• _Text section_

========

After making new record highs this week both US and European markets took a step backwards yesterday.
The spread of the coronavirus to Japan and South Korea appears to be prompting some reassessment of the tail risks that the economic disruption caused by the virus could well be longer lasting, and more impactful than markets are currently pricing in.
There is also the contradiction of stock markets, bond markets, gold and the US dollar all rising at the same time. This is an unusual state of affairs and speaks to a market that is enormously uncertain as to the resilience of the global economy, as investors hedge across the board.
We are already starting to see anecdotal evidence of significant economic disruption as a result of the virtual shutdown of the Chinese economy over Chinese New Year. While there have been reports of some industries returning to work they remain well short of full capacity, and could well remain so for some time.
Earlier this week tech giant Apple warned that it was highly likely that they would miss their revenue targets in Q1. At the time, the fear was that the warning may well be the canary in the coal mine for further warnings in the days and weeks ahead.
Yesterday the International Air Travel Association (IATA) warned that global air travel was likely to decline this year for the first time since 2009, which in turn will likely hit airline, as well as hotel profits across Asia, as well as the rest of the world.
Here in the UK, footfall has already dropped quite sharply at Bicester Village, a favourite haunt for Chinese visitors, especially over the Chinese New Year period. With the reluctance to travel, as well as the quarantines being implemented by the Chinese government over the past few weeks which restricted overseas travel, these numbers aren’t going to return quickly. This is a pattern which is likely to be repeated across the world from London, to Paris, to Hong Kong.
There used to be saying that if the US economy caught a cold then so did the rest of the world. In the case of the Chinese consumer, the same could well be true for the global economy. Supply chain disruptions are one thing, but a collapse in consumer demand at such a fragile time for the global economy could be just as damaging.
As far as the US economy is concerned there is little evidence of a slowdown there, after yesterday’s weekly jobless claims and Philadelphia Fed numbers.
The real worry is in Europe, where in Q4 the most recent data saw contractions in both the French and Italian economies while the German economy stagnated.
This morning’s flash February manufacturing and services PMI’s for France, Germany and the UK could well offer further evidence that the coronavirus outbreak has delivered a significant setback to any hopes of a recovery in economic activity in Q1.
Germany in particular will be closely watched given its exposure to the Chinese economy and the fact that China’s manufacturing sector has been more less shut down for the last 4 weeks. Expectations for manufacturing are for a slowdown to 44.8, from 45.3, with services expected to come in at 54, but it wouldn’t be a surprise to see an even worse number.

========

• _Data to examine_

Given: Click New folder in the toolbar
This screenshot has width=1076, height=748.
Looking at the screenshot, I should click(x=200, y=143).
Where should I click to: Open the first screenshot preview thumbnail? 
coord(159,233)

========

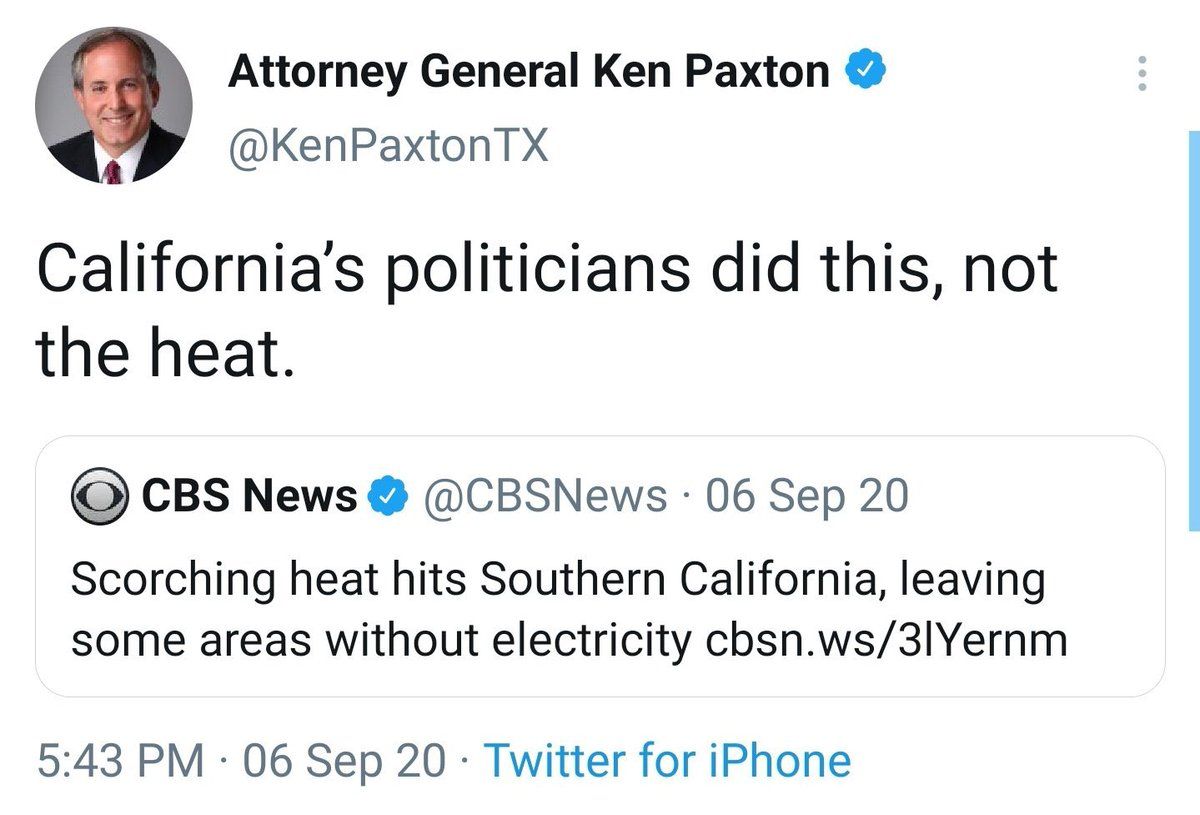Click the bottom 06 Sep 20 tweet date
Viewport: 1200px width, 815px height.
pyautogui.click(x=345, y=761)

========

• _Aim of the exercise_
Pick up the market commentary on the coronavirus and the global economy where it stops, after the sentence about German manufacturing and services expectations. The material plays no part in this.

• _Exercise result_
Expectations for manufacturing and services PMI for France are more mixed with an improvement in services to 51.4 expected, while manufacturing is expected to slow to 50.8. These numbers are likely to be highly uncertain given the disruption to the French economy caused by the ongoing “gilet jaunes” protests.
As far as the UK is concerned the situation is slightly more fluid since the unlocking of the political log jam in December, prompted a big rebound in economic activity in January in expectation of a fiscal expansion in the upcoming March budget. Nonetheless manufacturing is still expected to be stagnant with a slight dip from 50 to 49.7, while services could well slip back to 53.4, from 53.9.
We can also expect the recent wet weather to have played a part in some of the upcoming data, given the extensive flooding across the UK in recent weeks. While sales of wet weather paraphernalia are likely to have done well, it certainly won’t be enough to offset the economic disruption which is likely to have been extensive.
EURUSD – still looks soft with gap support from April 2017 between 1.0730 and the 1.0780 area. This gap level support needs to hold to prevent a slide towards 1.0340. We need to get above 1.0880 to stabilise and argue for a move back to 1.1000.
GBPUSD – looks to be set for a move towards the 1.2780 area, after slipping down to the 1.2850 area yesterday. For now, the line of least resistance appears to be for a lower pound, and we could see a test of the 200-day MA at 1.2690. We need to see a move above the 50-day MA to stabilise and the 1.3080 area.
EURGBP – squeezed all the way back to the 0.8415 area yesterday, but would need to move beyond the 200-day MA at 0.8480 to undo the current downward momentum. The key support area remains down near the 0.8280 level which has been solid support since 2017.
USDJPY – has continued to surge higher moving above the 111.80 level and closing in on the April highs of last year at 112.40. This is the next key barrier and obstacle to a move towards the 114.80 area. Support currently comes in at 110.20 break out area and below that at the 108.50 area.